[Start of section]

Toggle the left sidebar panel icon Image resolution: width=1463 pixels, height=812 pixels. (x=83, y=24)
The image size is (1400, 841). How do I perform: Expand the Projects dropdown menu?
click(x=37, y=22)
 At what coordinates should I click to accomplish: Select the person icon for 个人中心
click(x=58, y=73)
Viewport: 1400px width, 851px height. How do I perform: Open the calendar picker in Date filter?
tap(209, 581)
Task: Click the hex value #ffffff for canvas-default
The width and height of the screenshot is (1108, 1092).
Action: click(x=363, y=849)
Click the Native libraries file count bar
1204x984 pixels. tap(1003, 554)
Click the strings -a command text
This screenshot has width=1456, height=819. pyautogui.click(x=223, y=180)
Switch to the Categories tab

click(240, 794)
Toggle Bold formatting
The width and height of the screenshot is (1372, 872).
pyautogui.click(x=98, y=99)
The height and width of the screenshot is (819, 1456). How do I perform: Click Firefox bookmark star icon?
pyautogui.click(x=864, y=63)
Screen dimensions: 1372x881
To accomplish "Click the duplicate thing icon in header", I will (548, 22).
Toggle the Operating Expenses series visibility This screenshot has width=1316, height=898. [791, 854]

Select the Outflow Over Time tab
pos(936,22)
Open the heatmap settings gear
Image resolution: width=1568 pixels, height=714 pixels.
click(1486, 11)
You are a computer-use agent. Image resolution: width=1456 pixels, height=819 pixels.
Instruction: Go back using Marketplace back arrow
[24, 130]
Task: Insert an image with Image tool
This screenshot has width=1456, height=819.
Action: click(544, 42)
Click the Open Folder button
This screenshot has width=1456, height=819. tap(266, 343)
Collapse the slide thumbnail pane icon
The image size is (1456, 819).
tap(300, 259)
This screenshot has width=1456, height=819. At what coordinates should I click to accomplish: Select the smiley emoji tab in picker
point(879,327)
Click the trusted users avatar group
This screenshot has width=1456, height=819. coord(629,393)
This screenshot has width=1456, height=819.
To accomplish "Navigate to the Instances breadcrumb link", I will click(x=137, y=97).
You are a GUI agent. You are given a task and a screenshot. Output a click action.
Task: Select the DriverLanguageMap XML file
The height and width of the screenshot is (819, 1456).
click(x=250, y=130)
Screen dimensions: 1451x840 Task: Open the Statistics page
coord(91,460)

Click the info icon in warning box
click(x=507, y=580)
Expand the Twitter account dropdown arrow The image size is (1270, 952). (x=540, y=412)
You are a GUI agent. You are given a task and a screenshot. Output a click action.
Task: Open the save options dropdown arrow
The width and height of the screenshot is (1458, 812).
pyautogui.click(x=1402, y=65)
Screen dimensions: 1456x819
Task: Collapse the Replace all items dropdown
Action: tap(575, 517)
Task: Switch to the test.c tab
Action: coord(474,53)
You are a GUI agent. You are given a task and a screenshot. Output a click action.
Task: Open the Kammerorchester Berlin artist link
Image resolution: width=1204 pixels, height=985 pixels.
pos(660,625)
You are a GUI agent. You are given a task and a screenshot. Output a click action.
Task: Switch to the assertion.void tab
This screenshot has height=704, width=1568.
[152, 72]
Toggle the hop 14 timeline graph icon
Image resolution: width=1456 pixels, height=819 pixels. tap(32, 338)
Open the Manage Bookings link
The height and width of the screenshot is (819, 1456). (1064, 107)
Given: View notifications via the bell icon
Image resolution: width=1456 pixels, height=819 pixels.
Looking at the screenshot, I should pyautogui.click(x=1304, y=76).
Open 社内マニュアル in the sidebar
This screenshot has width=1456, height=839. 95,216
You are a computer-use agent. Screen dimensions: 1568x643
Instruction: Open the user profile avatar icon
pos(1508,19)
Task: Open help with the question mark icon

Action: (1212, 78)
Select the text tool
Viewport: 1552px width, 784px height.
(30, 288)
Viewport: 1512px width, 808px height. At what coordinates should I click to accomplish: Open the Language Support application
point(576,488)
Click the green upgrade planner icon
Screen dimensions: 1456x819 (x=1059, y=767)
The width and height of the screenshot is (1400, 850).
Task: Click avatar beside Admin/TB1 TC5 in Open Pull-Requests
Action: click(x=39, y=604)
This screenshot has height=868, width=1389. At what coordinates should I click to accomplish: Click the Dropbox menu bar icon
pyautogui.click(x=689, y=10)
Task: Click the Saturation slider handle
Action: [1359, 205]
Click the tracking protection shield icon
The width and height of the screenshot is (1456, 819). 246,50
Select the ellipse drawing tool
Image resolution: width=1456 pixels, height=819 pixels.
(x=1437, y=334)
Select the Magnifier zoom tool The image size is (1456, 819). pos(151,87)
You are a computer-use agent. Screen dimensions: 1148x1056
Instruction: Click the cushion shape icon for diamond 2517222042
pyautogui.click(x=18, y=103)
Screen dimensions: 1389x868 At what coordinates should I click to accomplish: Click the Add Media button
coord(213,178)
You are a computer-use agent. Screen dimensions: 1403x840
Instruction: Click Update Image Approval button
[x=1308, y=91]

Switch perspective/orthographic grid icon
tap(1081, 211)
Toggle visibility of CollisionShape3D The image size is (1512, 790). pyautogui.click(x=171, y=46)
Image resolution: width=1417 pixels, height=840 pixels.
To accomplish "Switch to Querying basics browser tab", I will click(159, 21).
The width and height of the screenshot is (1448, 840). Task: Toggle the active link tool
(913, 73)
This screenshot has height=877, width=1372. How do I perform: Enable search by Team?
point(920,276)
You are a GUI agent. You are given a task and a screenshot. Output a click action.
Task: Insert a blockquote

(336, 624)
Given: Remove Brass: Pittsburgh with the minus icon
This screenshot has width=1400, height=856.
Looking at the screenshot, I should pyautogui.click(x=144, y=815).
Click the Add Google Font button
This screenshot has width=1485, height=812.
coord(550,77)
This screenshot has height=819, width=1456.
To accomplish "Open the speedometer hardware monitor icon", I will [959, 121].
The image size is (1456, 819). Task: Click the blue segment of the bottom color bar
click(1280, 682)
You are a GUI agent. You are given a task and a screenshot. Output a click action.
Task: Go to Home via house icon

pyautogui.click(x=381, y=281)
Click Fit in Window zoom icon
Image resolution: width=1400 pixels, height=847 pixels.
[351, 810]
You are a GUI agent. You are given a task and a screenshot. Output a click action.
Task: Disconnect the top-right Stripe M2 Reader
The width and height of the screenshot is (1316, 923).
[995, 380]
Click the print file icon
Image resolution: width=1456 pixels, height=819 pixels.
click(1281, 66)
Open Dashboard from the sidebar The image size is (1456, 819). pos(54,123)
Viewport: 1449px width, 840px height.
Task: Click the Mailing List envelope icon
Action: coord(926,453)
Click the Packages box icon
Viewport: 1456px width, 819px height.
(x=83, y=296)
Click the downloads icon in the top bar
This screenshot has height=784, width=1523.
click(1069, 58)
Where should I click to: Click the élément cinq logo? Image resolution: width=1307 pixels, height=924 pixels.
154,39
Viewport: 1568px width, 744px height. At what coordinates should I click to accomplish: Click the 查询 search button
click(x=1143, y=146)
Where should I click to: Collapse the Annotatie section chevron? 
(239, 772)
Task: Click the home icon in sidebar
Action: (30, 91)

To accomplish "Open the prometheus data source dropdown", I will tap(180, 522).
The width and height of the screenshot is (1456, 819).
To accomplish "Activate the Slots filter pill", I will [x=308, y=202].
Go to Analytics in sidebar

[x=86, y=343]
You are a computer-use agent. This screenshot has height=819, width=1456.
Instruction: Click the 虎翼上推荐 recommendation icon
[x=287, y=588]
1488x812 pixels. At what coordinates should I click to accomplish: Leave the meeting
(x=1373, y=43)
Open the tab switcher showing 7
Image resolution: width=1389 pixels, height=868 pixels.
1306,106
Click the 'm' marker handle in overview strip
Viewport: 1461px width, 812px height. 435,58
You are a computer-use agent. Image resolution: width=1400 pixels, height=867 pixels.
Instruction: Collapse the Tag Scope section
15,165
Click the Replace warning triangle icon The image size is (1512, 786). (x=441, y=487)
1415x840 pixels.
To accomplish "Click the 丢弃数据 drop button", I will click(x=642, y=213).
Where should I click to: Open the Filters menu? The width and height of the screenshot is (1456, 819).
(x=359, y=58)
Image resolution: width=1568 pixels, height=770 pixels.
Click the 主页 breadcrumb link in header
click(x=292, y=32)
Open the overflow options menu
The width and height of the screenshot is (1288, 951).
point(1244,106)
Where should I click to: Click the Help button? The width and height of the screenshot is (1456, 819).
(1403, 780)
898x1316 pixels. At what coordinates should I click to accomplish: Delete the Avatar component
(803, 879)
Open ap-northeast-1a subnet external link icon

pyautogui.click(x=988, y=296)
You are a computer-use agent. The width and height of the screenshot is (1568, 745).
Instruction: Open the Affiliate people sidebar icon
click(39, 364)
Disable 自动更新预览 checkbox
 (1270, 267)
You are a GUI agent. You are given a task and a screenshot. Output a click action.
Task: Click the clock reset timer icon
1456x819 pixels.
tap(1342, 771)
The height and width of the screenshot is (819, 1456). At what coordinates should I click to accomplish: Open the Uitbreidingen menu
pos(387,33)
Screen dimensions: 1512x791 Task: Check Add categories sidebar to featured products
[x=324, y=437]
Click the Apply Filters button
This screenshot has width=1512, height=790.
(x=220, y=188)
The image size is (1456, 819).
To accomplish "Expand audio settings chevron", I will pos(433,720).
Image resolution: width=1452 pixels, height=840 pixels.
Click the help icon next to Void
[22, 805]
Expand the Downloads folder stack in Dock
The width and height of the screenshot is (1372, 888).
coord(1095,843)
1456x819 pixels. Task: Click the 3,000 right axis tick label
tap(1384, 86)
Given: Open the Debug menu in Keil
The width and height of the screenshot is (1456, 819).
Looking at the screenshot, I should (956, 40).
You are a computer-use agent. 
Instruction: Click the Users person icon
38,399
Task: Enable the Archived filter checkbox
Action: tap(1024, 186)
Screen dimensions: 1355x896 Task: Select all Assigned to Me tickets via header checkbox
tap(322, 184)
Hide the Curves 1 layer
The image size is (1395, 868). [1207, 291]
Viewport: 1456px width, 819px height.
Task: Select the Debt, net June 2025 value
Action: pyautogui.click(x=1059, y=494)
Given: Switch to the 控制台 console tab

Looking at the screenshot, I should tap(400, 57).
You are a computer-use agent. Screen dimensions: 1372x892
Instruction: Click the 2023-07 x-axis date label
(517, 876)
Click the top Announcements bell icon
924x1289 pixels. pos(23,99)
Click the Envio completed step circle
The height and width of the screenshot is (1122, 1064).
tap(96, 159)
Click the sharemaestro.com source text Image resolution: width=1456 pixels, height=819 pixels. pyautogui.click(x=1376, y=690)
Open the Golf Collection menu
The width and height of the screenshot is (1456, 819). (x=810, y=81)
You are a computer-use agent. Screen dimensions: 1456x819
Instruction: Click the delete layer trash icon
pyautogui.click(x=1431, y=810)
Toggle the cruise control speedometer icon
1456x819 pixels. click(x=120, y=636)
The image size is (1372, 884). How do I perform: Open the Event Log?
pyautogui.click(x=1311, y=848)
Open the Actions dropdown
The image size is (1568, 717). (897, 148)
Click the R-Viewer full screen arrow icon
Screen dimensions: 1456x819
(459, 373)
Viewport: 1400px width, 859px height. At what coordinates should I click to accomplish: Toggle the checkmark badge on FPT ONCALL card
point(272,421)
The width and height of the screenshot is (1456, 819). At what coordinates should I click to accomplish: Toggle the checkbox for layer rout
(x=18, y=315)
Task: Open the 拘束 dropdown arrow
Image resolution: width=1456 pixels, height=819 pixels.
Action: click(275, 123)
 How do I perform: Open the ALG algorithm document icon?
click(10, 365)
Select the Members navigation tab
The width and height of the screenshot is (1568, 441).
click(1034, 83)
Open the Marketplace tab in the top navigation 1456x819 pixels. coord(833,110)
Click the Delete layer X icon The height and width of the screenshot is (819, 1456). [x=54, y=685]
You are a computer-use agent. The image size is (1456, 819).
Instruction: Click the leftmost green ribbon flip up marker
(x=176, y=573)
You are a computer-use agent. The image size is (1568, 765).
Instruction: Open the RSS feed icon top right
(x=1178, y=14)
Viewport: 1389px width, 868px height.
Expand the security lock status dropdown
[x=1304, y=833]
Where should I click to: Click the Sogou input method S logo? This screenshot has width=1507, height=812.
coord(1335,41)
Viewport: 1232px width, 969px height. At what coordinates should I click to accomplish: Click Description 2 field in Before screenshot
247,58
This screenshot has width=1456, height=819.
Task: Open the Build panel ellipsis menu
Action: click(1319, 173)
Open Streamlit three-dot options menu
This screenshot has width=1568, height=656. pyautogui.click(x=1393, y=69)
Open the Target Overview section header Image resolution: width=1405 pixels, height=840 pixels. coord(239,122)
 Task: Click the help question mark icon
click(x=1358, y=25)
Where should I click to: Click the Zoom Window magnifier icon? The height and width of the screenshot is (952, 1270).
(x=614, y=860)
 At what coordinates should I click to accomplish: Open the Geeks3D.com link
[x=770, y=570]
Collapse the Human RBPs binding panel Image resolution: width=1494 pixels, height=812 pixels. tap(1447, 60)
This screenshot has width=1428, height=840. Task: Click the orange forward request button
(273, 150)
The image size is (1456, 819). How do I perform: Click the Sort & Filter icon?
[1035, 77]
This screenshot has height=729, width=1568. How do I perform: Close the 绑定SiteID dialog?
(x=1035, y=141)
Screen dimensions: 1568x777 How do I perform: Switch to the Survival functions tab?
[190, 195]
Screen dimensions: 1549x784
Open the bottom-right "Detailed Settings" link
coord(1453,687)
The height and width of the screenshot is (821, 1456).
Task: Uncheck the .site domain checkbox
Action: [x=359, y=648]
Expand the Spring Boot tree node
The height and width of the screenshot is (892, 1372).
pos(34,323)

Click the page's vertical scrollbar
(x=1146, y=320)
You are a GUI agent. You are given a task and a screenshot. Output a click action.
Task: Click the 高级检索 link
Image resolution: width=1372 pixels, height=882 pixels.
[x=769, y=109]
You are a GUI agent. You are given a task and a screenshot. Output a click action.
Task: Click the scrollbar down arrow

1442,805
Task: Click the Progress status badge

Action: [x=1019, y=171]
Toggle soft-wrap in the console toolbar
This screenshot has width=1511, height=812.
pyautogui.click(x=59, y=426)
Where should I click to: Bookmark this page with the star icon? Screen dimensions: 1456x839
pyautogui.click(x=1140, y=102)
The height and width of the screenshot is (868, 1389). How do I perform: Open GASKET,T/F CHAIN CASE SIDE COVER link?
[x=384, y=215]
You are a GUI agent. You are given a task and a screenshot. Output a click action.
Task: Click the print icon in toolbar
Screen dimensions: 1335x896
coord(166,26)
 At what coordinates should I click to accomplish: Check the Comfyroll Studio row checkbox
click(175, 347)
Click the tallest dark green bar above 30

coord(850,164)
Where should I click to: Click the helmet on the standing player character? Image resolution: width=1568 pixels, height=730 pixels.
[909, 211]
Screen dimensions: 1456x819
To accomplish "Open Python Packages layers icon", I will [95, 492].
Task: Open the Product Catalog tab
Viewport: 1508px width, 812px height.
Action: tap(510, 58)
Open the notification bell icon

[End of section]

Your answer should reproduce each line of the listing that holds the word "visibility".

Toggle the Operating Expenses series visibility This screenshot has width=1316, height=898. [791, 854]
Toggle visibility of CollisionShape3D The image size is (1512, 790). pyautogui.click(x=171, y=46)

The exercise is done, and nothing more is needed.